今は、彼女自らがこの病気から開放されたいと望む日を待つしかありません。毎回の治療で、私はただ静かに彼女の話を聞いていました。そしてついに、ある日のこと、私とハイジーの間に厳粛な対話がありました。

「人の一生において、一体何が最も重要なことですか? 他人に完璧な自分を見せることですか、それとも自分の感じ方がもっと重要なのですか」と私は彼女に聞きました。

「日中、他人に接するときの印象は大切だし、夜になれば自分の感じも重要で、どちらも重要です」と彼女は答えました。「ここは外見重視の社会です。

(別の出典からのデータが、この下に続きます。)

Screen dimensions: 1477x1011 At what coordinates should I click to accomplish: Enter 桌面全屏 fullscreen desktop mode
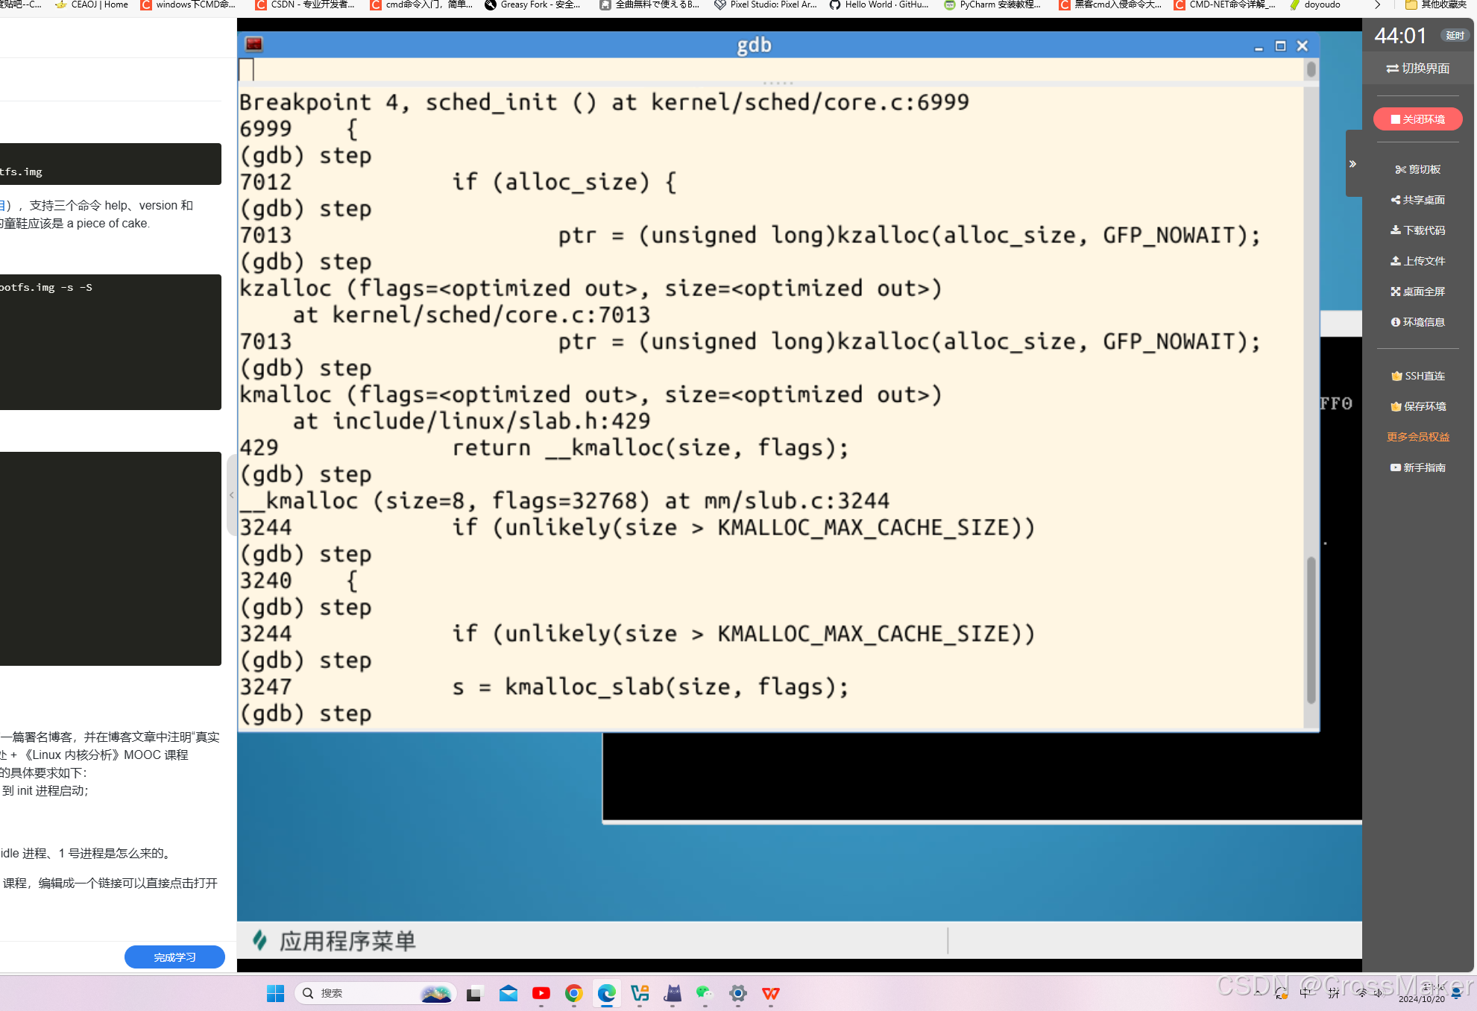pos(1417,292)
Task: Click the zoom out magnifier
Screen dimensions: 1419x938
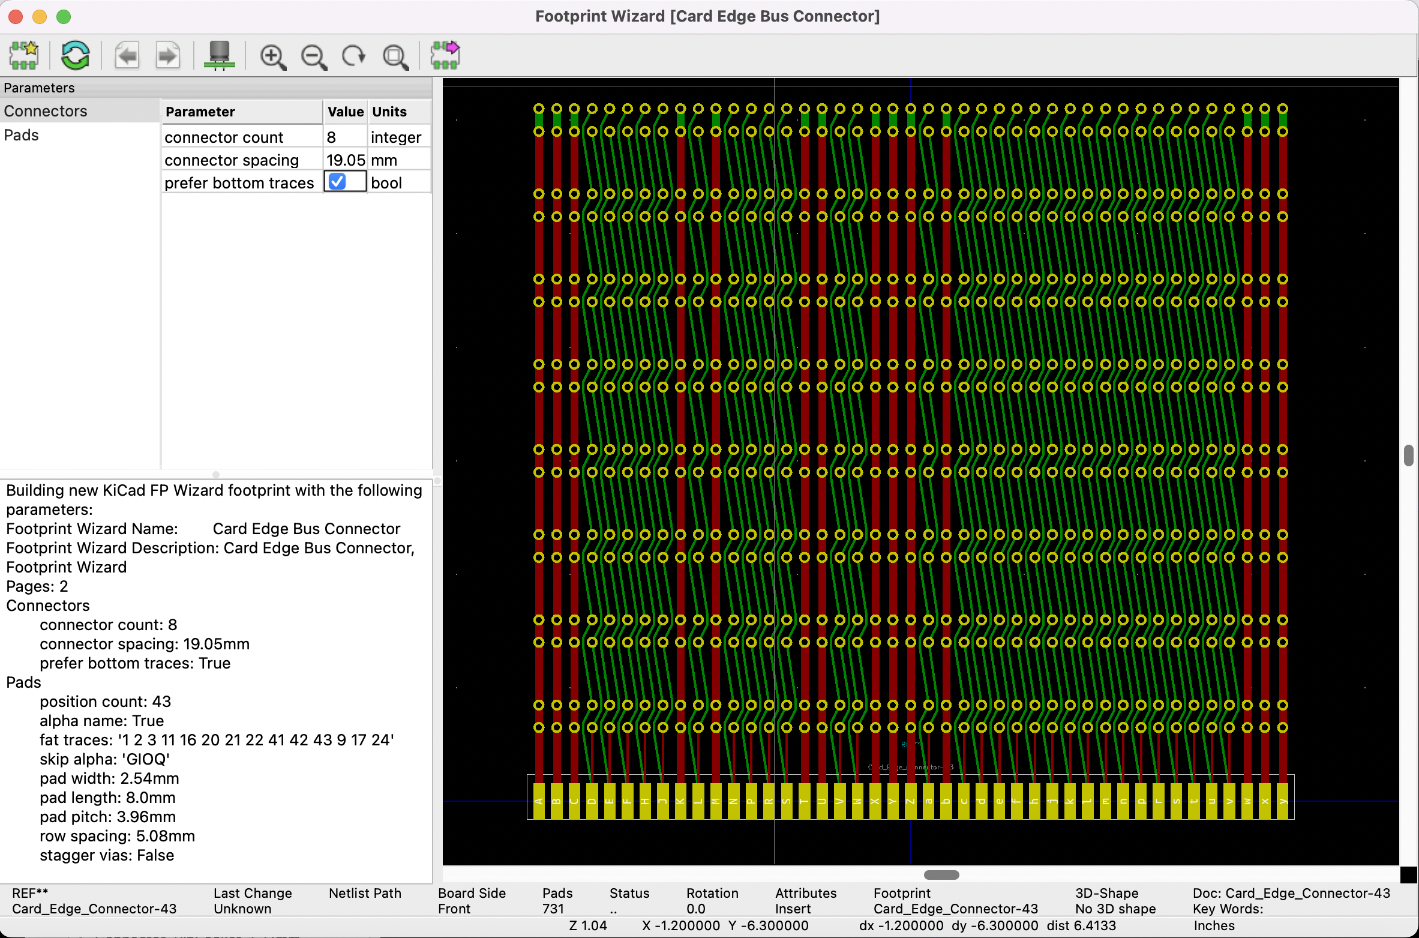Action: 314,57
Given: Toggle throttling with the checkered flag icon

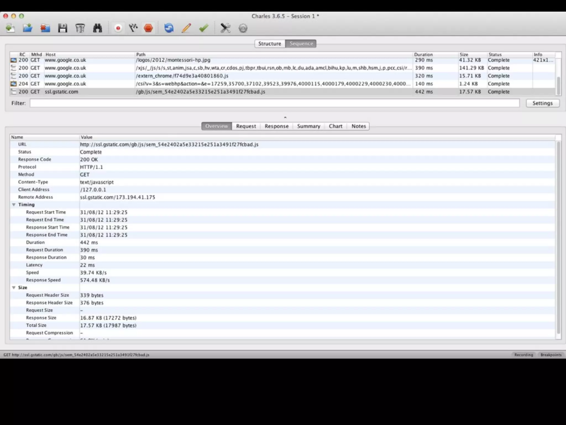Looking at the screenshot, I should point(133,28).
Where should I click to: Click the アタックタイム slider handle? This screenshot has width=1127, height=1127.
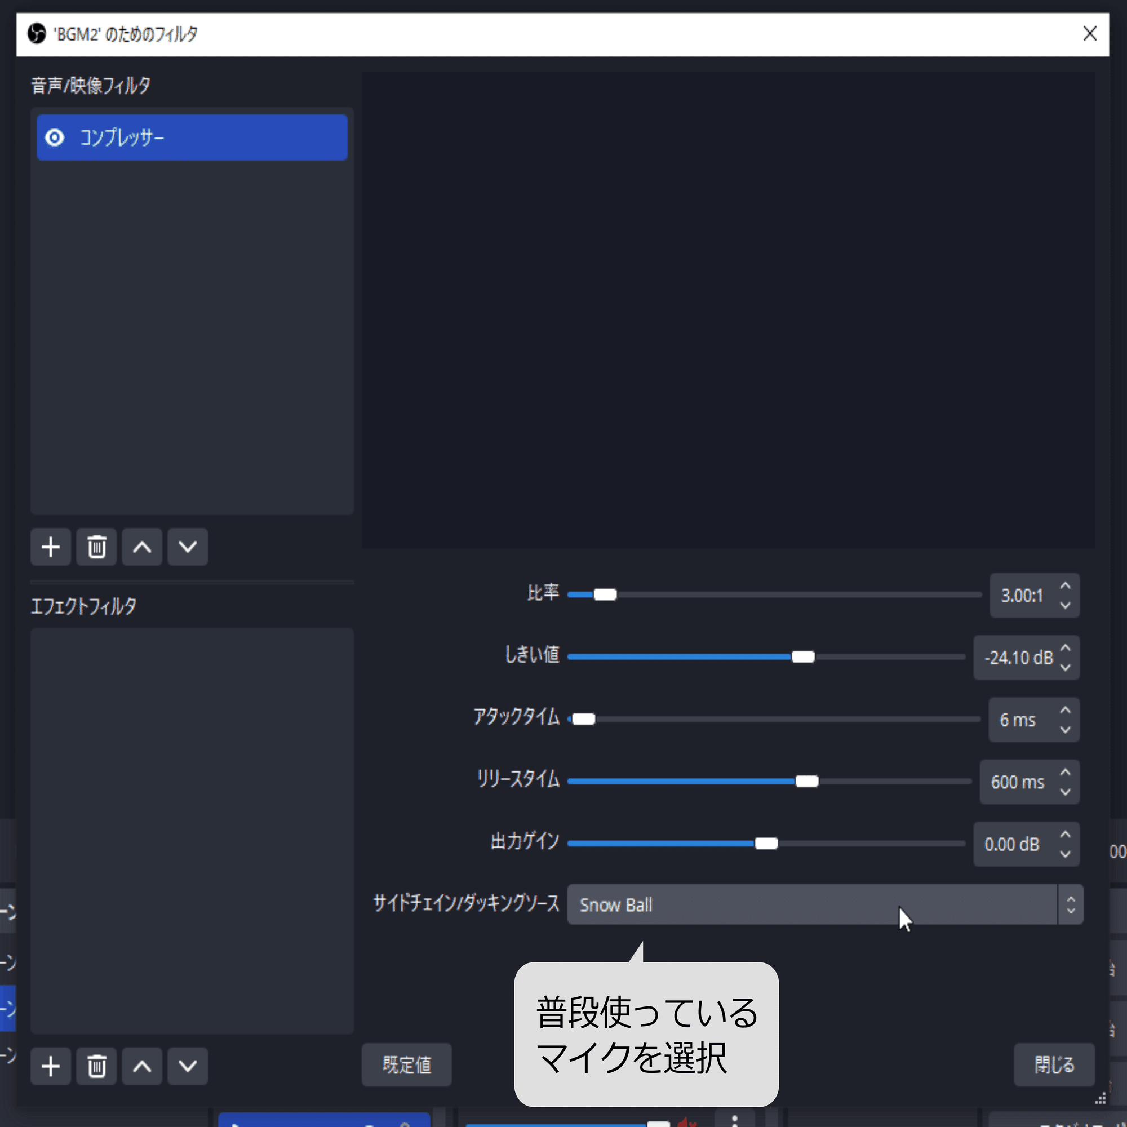point(583,719)
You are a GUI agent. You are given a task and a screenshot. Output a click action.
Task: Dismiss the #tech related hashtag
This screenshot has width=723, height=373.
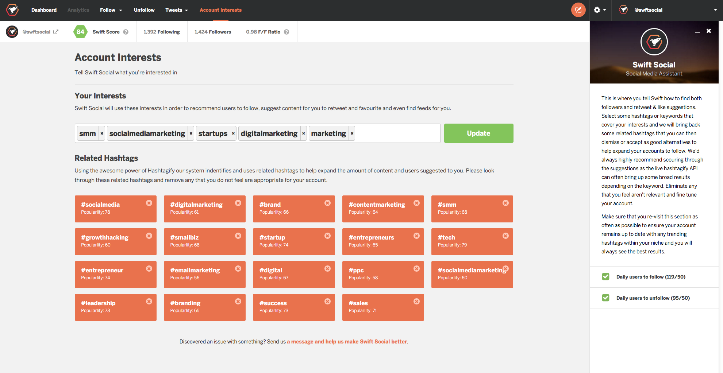[505, 236]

先生、ショーウインドーの中の服を見てください。どんどんサイズが小さくなっていきます。そして至る所にダイエット広告、美人コンテストの募集、そして飛行機の座席のサイズを見てください……。これは目に見えないプレッシャーではありませんか。私にはほかの選択肢がないのです」

「見た目重視の社会で成功するため、抑えられない食欲を満足させるため、あなたはとても浪費的な選択肢を選んでいます。また、自分は仕方がないのだと言い訳しています。このような歪んだ心理を変えない限り、あなたの病気はどこへ行っても治りませんよ」と私は誠意を込めて言いました。

「私は、本当にこの心理を変えたいのです。それで先生を訪ねたのですよ。ある夜、私は誰かと会話をしました。今でもはっきり覚えていて、まるで昨日の出来事のようです。いいえ、実は自分は寝ていなかったのかもしれません。周りは静まり返っていて、あの声がそこにありました」

ハイジー:「どうして私はこの家庭に生まれたのですか」

あの声:「これはあなたが選んだことではありません」

ハイジー:「どうして母さえ私を受け止めてくれないのですか」

あの声:「では、あなた自身は自分を受け止めたのですか」

ハイジー:「私の人生はとても苦しいものです……」

あの声:「あなたは、楽しく生きるべきです」

ハイジー:「食べたものを全部吐き出すことは、神様の意思に背いていますか」

あの声:「はい、浪費は犯罪です」

ハイジー:「もし私がとても太っていたら 周りの人は私を受け止めてくれますか」

あの声:「大丈夫です、あなたが暗闇から出てくれば」

ハイジーはこの対話を私に打ち明け、「先生、今度こそ私は本当に変わりたいのです」と言いました。

病院では彼女の問題を解決できないと私には分かっています。私は、「ハイジー、修煉してみませんか? 人間はどこから来て、またどこへ行くのかを知りたくないですか」と言いました。

私からこのような言葉を聞くとは思っていなかったのでしょう。彼女は私を見つめながら、「どのように修煉すればいいのですか」と聞きました。

「今から、真実のことを言い、真実の事を行い、真実の人間になるのです」と私は答えました。

ハイジーはまだ自分の病気を修煉と結びつけていません。

「あなたの言うように、人間世界の方法を使い尽くしていますね」と私は言いました。

「修煉をしたら、私はこの悪い習慣を治せますか?これから私が太ることはないのですか?」と彼女は聞きました。

「あなた自身の意志によります。本当に改めたいのなら、本性の最も深い所から着手して、最後に返本帰真の境地まで到達してください」と私は言いました。修煉することだけが、彼女を助ける唯一の治療法だと私は信じています。